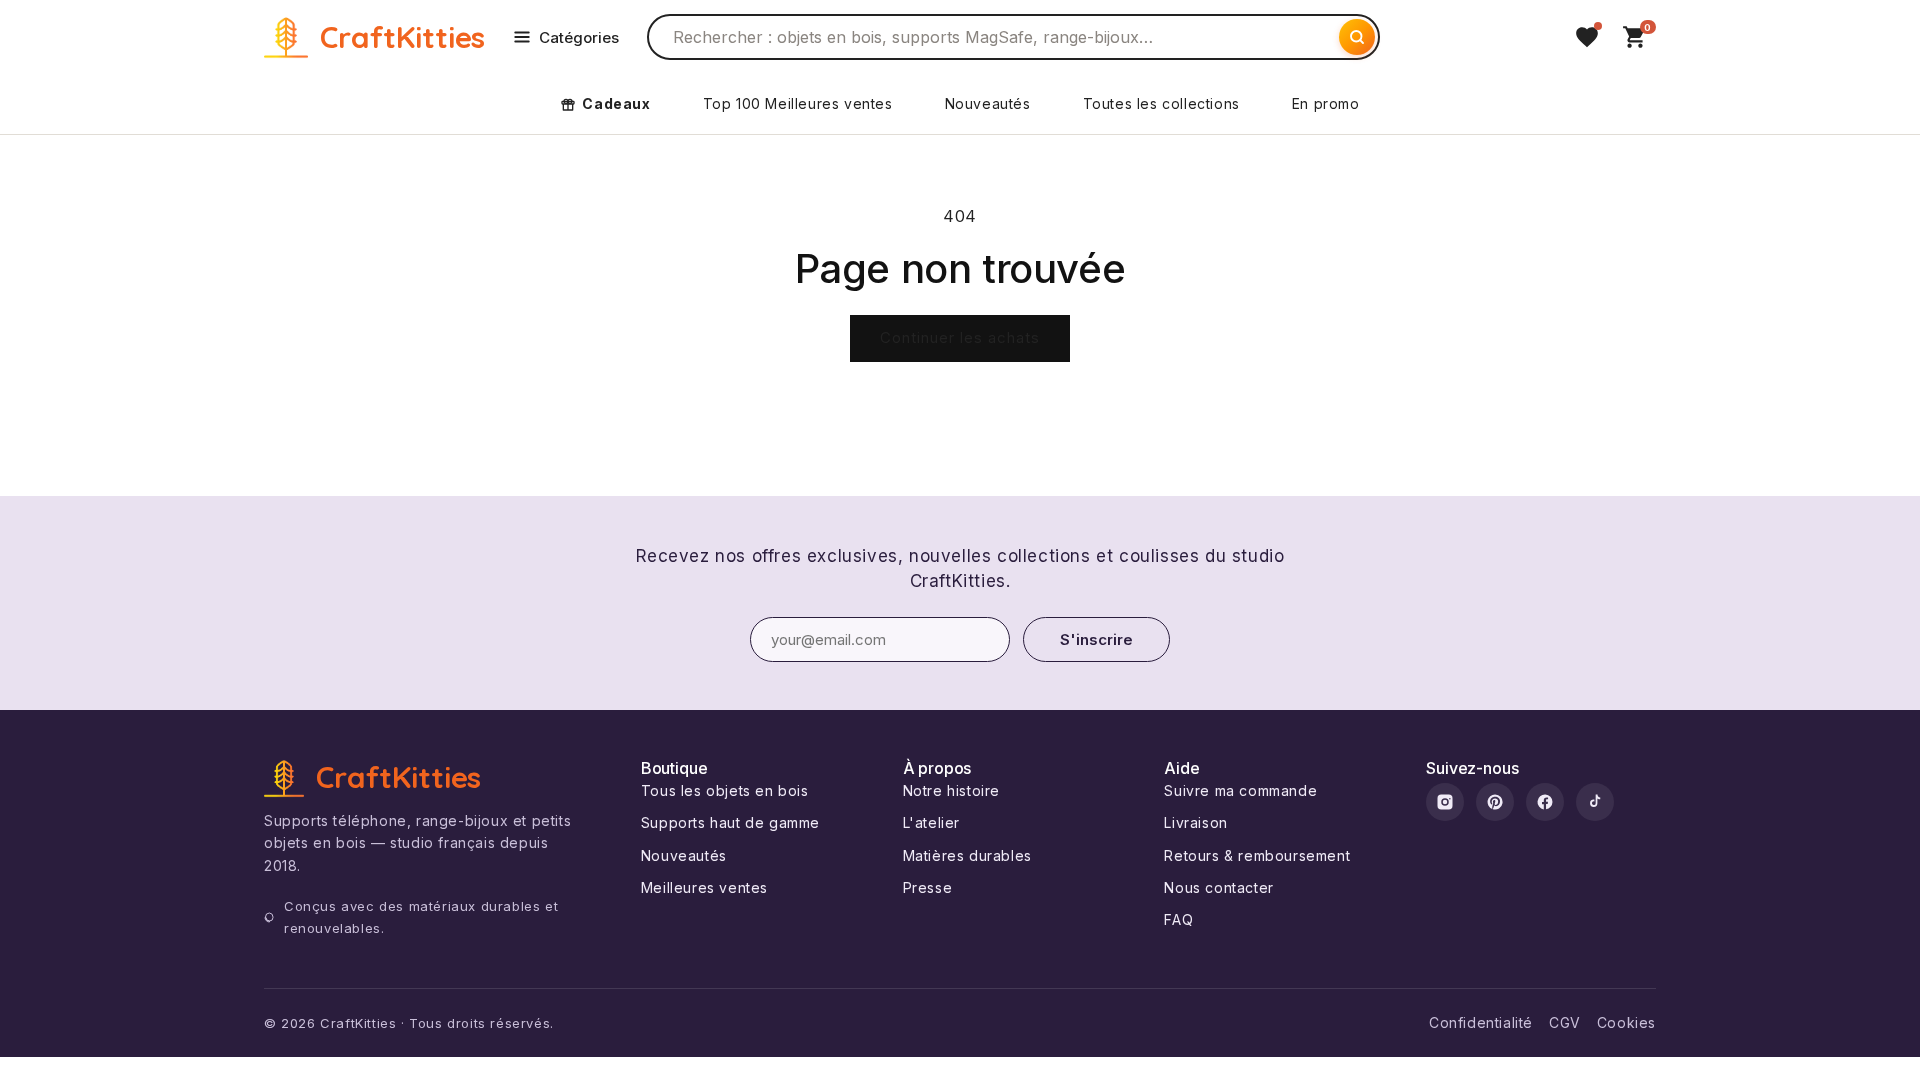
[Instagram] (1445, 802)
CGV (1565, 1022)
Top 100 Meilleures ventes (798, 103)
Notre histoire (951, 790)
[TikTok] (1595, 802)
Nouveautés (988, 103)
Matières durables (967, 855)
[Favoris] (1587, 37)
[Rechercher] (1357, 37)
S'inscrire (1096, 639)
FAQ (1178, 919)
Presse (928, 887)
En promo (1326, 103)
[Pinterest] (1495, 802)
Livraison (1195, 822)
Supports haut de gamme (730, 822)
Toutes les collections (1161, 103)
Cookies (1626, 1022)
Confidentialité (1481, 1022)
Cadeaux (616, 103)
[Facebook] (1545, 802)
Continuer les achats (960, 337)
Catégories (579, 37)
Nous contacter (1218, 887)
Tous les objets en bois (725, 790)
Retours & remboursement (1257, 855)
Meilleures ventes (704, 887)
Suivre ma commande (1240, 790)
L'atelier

---

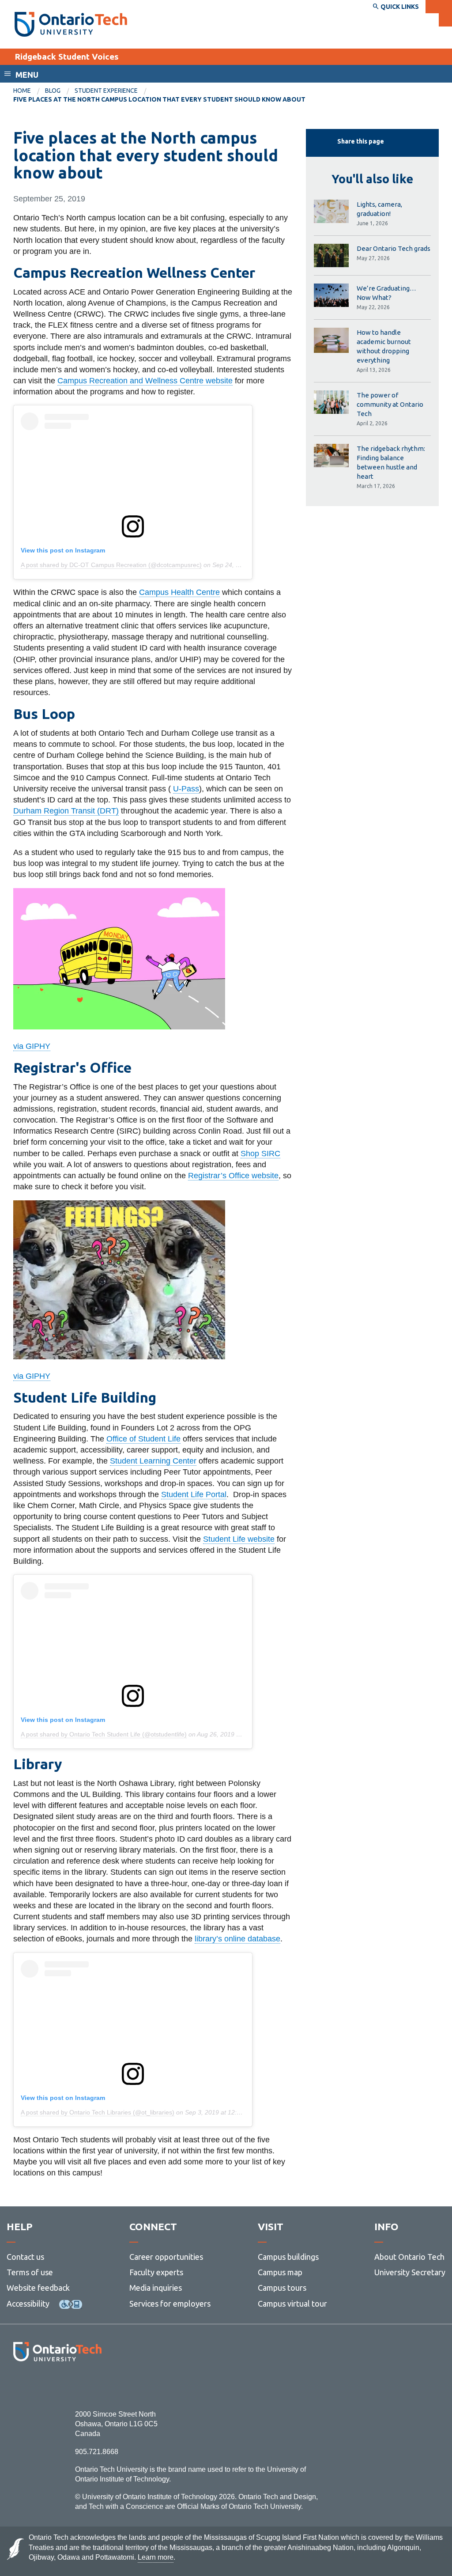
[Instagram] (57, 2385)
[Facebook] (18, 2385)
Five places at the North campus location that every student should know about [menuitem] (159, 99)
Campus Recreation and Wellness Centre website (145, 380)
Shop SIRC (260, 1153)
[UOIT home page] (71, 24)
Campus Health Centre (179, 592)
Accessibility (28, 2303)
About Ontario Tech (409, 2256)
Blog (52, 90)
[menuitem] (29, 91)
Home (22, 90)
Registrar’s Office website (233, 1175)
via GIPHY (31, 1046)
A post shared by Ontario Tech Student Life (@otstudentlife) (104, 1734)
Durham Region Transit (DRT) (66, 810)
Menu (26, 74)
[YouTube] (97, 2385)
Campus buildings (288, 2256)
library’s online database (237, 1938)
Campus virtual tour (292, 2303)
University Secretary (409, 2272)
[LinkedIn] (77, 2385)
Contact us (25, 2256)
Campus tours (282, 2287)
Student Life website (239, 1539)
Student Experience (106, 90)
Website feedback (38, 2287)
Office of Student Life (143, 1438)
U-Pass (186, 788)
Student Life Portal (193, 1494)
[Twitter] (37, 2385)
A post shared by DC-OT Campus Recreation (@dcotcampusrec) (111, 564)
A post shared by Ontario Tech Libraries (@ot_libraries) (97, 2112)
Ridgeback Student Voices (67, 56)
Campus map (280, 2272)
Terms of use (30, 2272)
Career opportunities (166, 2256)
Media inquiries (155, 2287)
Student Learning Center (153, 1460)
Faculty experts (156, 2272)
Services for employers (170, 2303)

» WORK INSTRUCTIONS:
Within the listing above, the range opens at the line with "[Instagram] (1445, 802)" and closes at the line with "Presse (928, 887)". Reproduce exactly the lines of that range, including both ends.

» YOUR RESPONSE:
[Instagram] (1445, 802)
CGV (1565, 1022)
Top 100 Meilleures ventes (798, 103)
Notre histoire (951, 790)
[TikTok] (1595, 802)
Nouveautés (988, 103)
Matières durables (967, 855)
[Favoris] (1587, 37)
[Rechercher] (1357, 37)
S'inscrire (1096, 639)
FAQ (1178, 919)
Presse (928, 887)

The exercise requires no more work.